Cézambre leva les deux poings dans un élan de sauvage menace.

--Tiens! tu es donc devenu un homme? fit-elle, sans s'émouvoir. Tu n'as
pas osé me faire ça, jadis, quand tu t'es sauvé de moi, comme un
pleutre.

Cézambre laissa tomber ses bras inertes, poussa un pouah de dégoût, et
se ressaisissant, calme, riposta:

--Et j'ai eu raison alors, et j'ai tort aujourd'hui. Tu ne mérites même
pas une gifle d'honnête homme. Allons, assez! finissons-en. Je ne suis
pas resté pour avoir une scène, quelle qu'elle soit. Oui, je suis un
homme, n'en doute pas. Et la preuve, c'est que tu ne me mettras point en
colère. Je ne te méprise seulement pas. Je t'ignore. Et je suis décidé à
t'ignorer toujours. Encore une fois, finissons-en. Je t'ordonne de
partir. Je te l'ordonne, tu comprends? Pas de cris, pas d'insolences,
pas d'histoires!... Je veux.

Il avait le verbe dur, assuré, la figure résolue, le geste dominateur.
Elle ne l'avait jamais vu ainsi. Elle fut étonnée de cette fierté
morale, de cette vigueur froide. Elle sentait que l'impertinence et
l'audace n'avaient plus rien à tenter en face de ce parti-pris
tranquille. Elle s'était rassise, humiliée, obligée de baisser les yeux,
tandis que le docteur recommençait sa promenade à grands pas, énervé par
l'effort qu'il venait de faire pour affirmer aussi puissamment sa
volonté. Il avait donné là tout ce qu'il pouvait, de toutes ses forces.
C'était le coup de collier de son énergie.

Subitement, Fernande se plongea la figure dans ses deux mains, éclata en
sanglots, s'écria:

--Ah! mon Dieu! mon Dieu! que je suis malheureuse!

Il s'arrêta, stupéfait, ne comprenant plus et croyant comprendre trop.
Quelle comédie allait-elle jouer maintenant? Où voulait-elle en venir,
avec ces grimaces de douleur? Car, à coup sûr, cette soudaine désolation
mentait.

Elle releva la tête. Ses joues étaient mouillées de larmes, de vraies
larmes. Sa navrure paraissait profonde, poignante, sincère. Il fut
troublé.

--Ah! mon Dieu! mon Dieu! reprit-elle. C'est affreux! C'est horrible! Il
n'a pas vu que c'était du dépit, de la rage, que je suis folle, que je
l'aime.

Les sanglots redoublèrent. Elle continua, parlant dans ses mains, comme
à elle-même, faible, suppliante:

--Pardon! pardon! je n'ai pas le droit de dire cela. Oh! que je souffre!
Oh! s'il me tuait, quelle délivrance! quelle joie!
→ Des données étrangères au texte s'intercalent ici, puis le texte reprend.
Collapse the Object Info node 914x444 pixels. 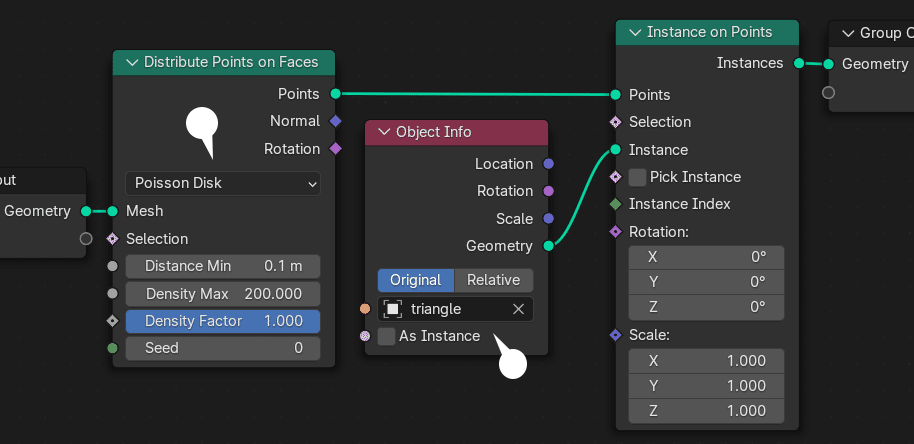382,132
Pierre, Pierre, par
pitié!

Il ne savait plus que penser. C'était la seule fois qu'il l'eût
contemplée ainsi, implorant grâce, matée, consciente de sa honte,
ployant devant lui. Il se la rappelait, après la faute première,
redressant la tête, comme une vipère écrasée, tout de suite en révolte,
cherchant des mensonges disculpeurs, se défendant, se rebiffant, mais
non repentante du crime confessé. Il se la rappelait, après l'habitude
prise de l'adultère, toujours hautaine, se pavanant dans son cynisme,
crânant dans l'aveu, s'en faisant gloire, comme là tout à l'heure. Il se
la rappelait surtout quand elle le rempoignait, lui, vaincu par
l'accoutumance, enchaîné par la chair, acoquiné, aveuli, abruti, morne.
Combien orgueilleuse, alors! Et combien sûre d'elle-même! Mais
aujourd'hui, elle se prosternait dans son remords! Elle connaissait donc
le remords! Elle se sentait méprisable, misérable! Elle en souffrait!
Elle avait donc un coeur, enfin! Elle n'était donc pas un monstre!
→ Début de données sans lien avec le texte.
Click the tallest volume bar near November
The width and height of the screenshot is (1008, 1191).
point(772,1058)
Il s'approcha d'elle, lui toucha le front, lui dit doucement:

--Fernande, te promettre l'oubli de tout, non, je ne le puis, n'est-ce
pas? Mais je ne suis pas un justicier impitoyable. Ce que j'exige, c'est
la séparation absolue. Sans haine de ma part, je te le jure! Sans espoir
de retour non plus. Tu te repens, c'est bien. Mais le mal demeure
irréparable, conviens-en. Il faut, il faut que tu partes, que nous
n'existions plus l'un pour l'autre. Cela, il le faut.

--Oh! fit-elle, dis-moi que tu me pardonneras peut-être, un jour, si
j'expie longtemps, longtemps.

Il n'eut pas le courage de répondre non, et s'en tira par cette phrase
évasive:

--Tout peut arriver, Fernande.

--Merci, merci. Je n'en demande pas plus, s'écria-t-elle en lui
saisissant la main, qu'elle couvrait de larmes et de baisers.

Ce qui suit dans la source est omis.